## ABOUT THIS TASK
Excluding any images, copy all of the lines below precisely as written.

## STUDY MATERIAL
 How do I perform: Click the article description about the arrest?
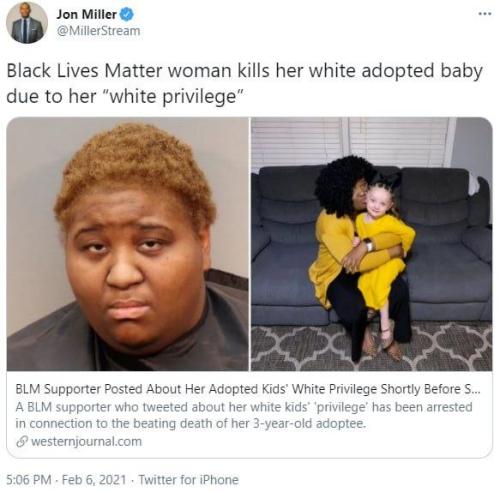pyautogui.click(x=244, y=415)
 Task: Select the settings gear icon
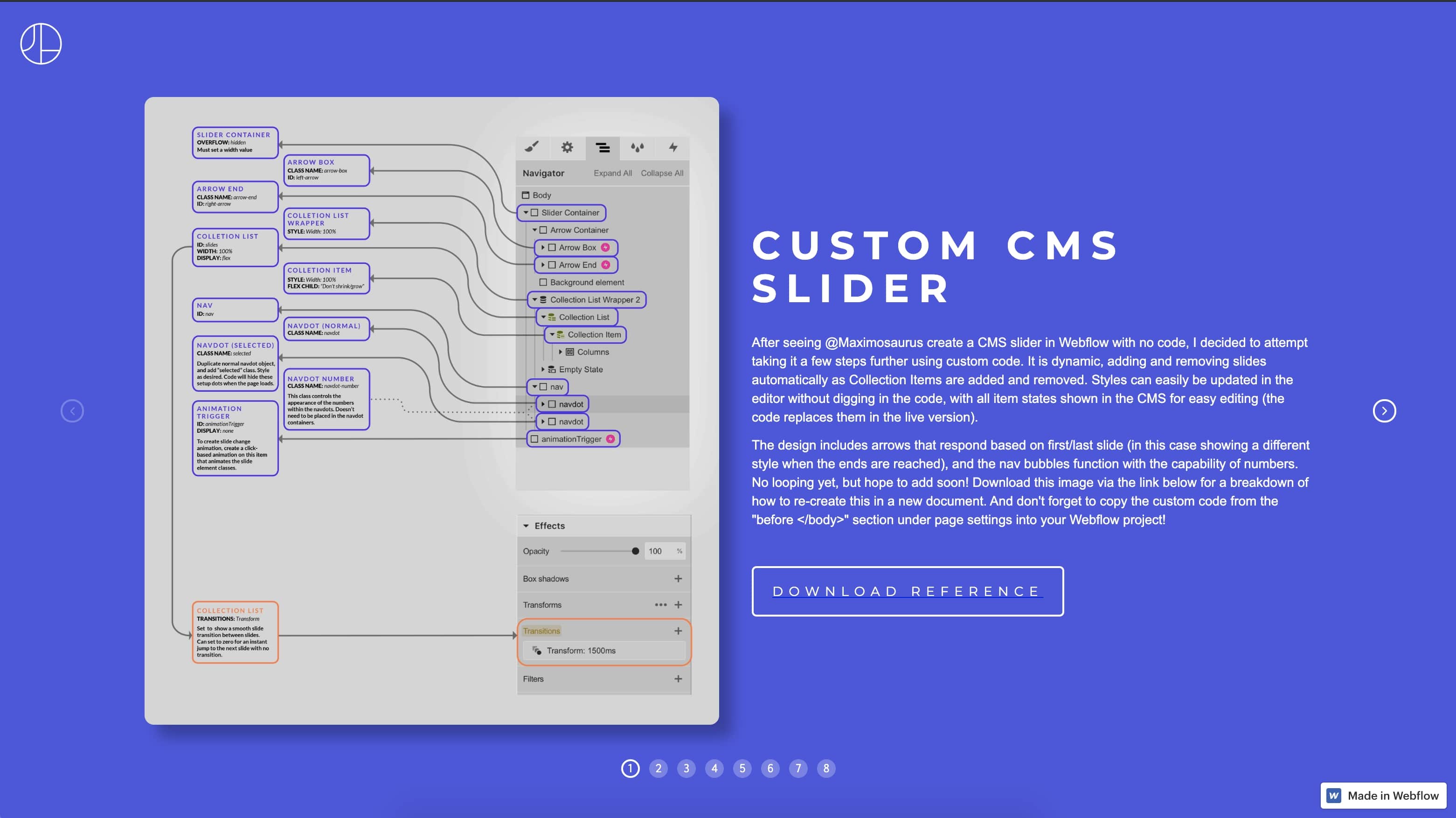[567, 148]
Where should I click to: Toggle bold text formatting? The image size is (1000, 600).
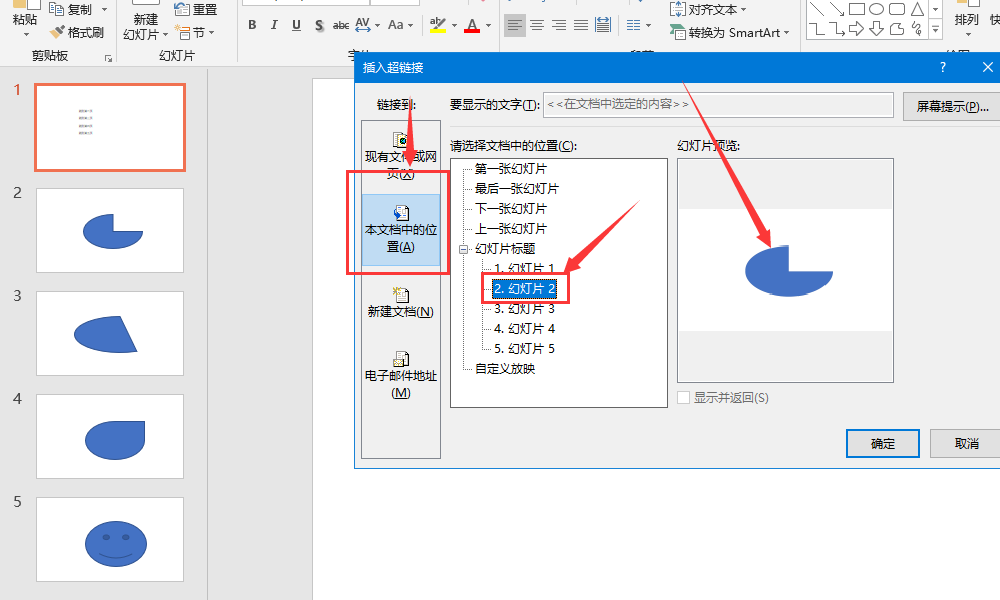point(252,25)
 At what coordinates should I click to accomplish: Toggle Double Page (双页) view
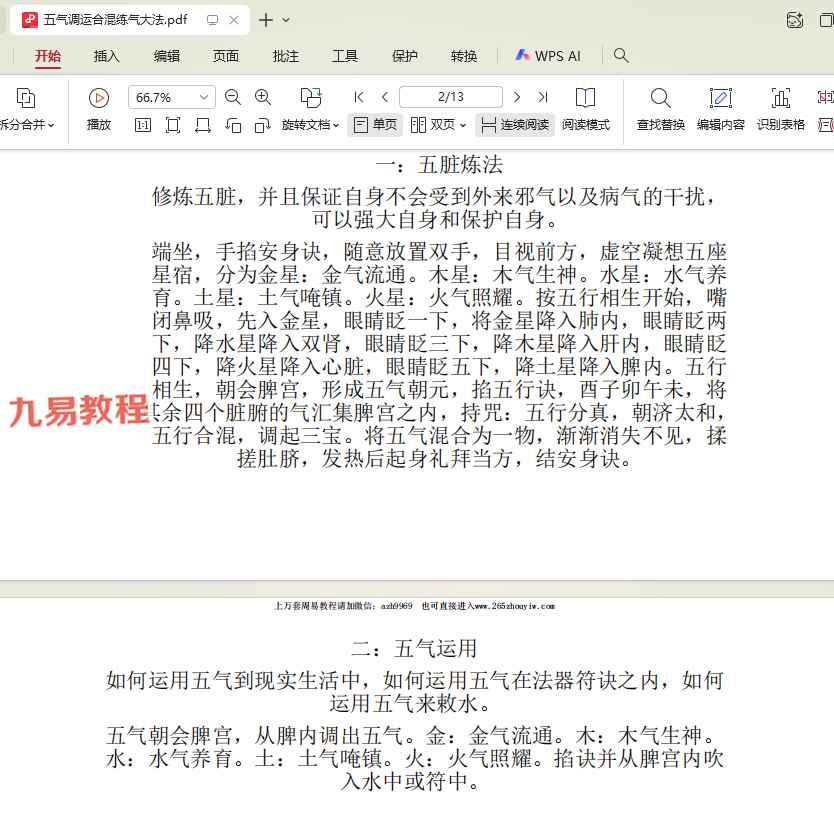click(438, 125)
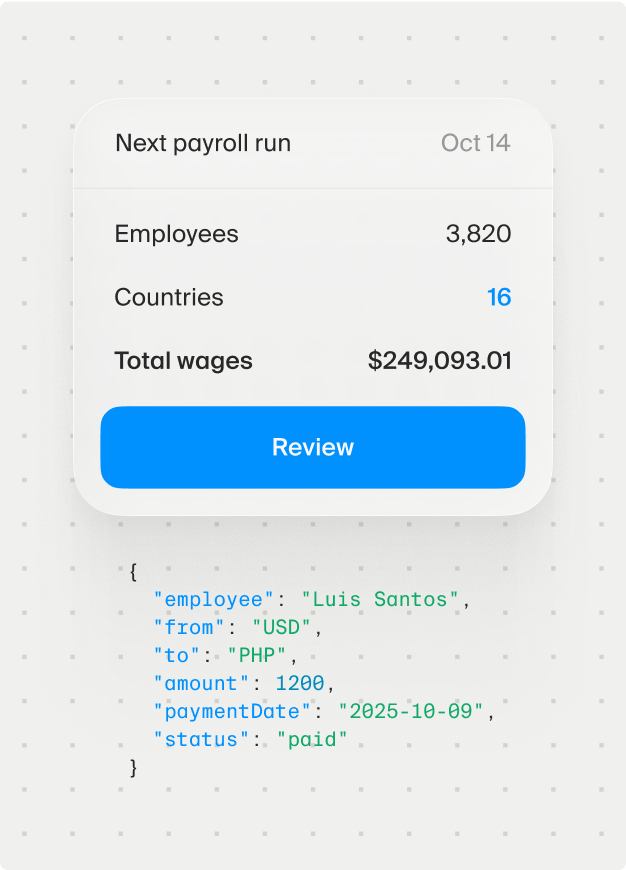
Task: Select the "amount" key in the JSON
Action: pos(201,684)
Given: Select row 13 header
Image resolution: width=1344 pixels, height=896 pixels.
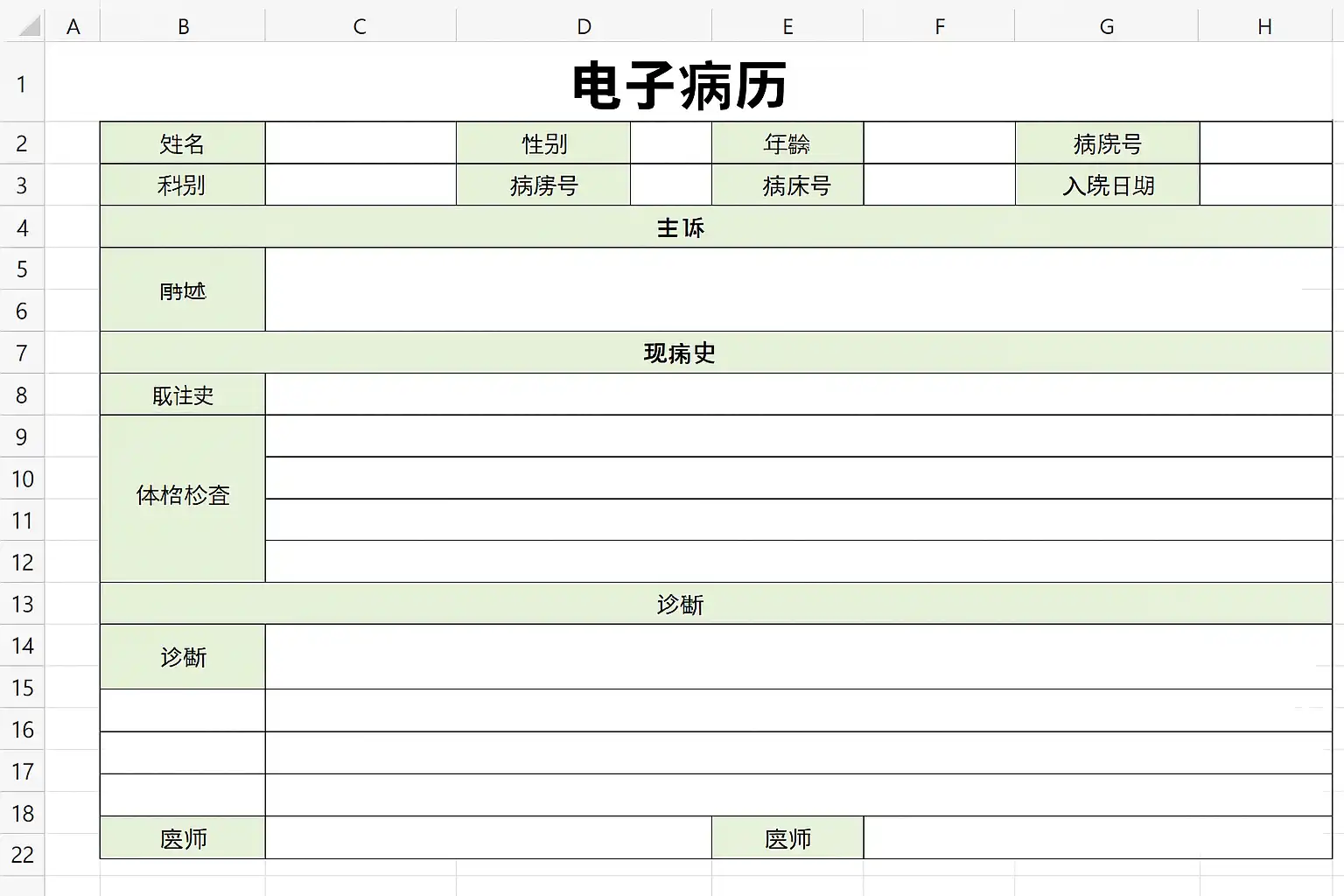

## ANSWER TO THE EXERCISE
 How do I perform: Click the article description about the arrest?
pyautogui.click(x=244, y=415)
 Task: Select the settings gear icon
[567, 148]
Where should I click to: Toggle bold text formatting? The image size is (1000, 600).
point(252,25)
 At what coordinates should I click to accomplish: Toggle Double Page (双页) view
click(438, 125)
Task: Select the "amount" key in the JSON
Action: pos(201,684)
Given: Select row 13 header
Image resolution: width=1344 pixels, height=896 pixels.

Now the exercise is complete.